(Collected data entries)
-------------------------
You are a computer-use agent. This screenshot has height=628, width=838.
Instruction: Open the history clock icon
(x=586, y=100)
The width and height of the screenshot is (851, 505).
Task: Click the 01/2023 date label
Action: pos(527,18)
-------------------------
:: How to complete this task ::
None of the records may be omitted or altered when they are given again.

:: Exercise output ::
You are a computer-use agent. This screenshot has height=628, width=838.
Instruction: Open the history clock icon
(x=586, y=100)
The width and height of the screenshot is (851, 505).
Task: Click the 01/2023 date label
Action: pos(527,18)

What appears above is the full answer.